*TASK ITEM*
Starting with the first line and ending with the one that holds "Task: Open the IP-телефония main menu tab", retype the entries exactly.

*RECORDS FOR THIS TASK*
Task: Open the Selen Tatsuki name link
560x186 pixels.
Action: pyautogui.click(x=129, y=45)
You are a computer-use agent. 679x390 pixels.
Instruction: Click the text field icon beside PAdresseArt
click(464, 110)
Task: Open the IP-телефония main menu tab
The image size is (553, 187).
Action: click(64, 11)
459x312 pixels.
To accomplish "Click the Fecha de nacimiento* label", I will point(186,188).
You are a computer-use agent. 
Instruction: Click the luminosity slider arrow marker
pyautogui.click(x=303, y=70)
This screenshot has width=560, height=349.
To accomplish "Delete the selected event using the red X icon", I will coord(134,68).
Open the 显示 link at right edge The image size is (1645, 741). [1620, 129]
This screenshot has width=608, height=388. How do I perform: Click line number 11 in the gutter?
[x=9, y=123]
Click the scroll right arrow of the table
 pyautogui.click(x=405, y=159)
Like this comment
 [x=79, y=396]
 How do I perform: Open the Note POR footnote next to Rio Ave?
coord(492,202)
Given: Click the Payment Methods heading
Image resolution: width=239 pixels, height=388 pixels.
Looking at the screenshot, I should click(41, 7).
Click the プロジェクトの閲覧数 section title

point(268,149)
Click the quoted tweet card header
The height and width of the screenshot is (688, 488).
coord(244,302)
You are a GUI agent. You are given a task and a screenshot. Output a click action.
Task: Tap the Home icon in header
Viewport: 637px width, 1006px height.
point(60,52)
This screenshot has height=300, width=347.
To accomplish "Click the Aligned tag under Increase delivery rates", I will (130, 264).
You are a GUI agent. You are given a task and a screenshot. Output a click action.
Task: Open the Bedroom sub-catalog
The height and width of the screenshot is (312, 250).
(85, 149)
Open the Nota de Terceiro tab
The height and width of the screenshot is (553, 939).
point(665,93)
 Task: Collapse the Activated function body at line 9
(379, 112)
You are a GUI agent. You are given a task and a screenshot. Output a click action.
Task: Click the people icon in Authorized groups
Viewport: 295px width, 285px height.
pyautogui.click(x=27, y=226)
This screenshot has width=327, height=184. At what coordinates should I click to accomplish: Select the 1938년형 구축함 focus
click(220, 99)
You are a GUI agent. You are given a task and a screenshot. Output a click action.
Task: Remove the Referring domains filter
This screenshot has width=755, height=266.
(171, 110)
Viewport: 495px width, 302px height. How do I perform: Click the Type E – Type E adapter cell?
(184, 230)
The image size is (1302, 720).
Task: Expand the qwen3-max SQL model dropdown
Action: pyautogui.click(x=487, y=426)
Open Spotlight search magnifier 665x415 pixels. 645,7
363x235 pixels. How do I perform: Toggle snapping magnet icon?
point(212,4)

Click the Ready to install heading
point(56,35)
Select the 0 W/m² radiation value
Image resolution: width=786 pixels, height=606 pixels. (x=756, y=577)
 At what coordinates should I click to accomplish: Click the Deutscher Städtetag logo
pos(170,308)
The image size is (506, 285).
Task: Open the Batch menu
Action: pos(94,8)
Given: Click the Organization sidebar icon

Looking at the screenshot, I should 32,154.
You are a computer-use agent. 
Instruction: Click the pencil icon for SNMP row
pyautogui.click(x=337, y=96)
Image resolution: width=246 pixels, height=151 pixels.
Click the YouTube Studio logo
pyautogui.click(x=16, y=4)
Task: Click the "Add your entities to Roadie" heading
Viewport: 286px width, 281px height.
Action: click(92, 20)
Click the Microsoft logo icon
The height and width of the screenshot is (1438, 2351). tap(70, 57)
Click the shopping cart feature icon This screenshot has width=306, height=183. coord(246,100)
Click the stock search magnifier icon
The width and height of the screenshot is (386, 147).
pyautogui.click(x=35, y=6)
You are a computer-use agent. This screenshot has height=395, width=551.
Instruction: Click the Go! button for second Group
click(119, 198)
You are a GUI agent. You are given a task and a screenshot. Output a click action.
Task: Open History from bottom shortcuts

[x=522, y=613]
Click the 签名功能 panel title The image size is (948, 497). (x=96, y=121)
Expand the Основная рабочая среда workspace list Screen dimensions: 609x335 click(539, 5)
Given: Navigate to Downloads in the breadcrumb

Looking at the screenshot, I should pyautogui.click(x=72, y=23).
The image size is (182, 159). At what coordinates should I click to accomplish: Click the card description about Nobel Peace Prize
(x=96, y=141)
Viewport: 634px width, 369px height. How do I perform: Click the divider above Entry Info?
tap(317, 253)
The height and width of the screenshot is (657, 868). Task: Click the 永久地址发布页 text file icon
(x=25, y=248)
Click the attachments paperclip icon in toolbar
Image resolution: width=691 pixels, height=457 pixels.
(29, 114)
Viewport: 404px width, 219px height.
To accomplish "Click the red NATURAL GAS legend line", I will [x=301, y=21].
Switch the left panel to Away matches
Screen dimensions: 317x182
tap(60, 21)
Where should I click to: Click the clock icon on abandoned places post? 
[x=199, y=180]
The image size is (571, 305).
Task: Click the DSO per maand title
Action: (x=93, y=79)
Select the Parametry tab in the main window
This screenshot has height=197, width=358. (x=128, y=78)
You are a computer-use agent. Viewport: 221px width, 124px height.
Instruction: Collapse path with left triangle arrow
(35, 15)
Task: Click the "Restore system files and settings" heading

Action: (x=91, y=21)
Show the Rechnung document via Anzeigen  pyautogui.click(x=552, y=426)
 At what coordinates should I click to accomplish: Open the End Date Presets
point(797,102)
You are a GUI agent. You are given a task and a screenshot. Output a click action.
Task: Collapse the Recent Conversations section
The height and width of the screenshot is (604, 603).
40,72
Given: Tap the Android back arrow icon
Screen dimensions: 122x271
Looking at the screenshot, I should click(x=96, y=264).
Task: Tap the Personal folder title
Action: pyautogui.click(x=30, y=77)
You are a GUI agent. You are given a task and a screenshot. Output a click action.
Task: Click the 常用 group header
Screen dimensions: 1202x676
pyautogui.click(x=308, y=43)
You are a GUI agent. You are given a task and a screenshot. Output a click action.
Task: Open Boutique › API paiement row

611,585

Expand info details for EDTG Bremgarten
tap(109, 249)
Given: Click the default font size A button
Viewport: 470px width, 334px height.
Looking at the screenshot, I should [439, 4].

*SOLUTION TO THE EXERCISE*
Task: Open the Selen Tatsuki name link
560x186 pixels.
Action: pyautogui.click(x=129, y=45)
You are a computer-use agent. 679x390 pixels.
Instruction: Click the text field icon beside PAdresseArt
click(464, 110)
Task: Open the IP-телефония main menu tab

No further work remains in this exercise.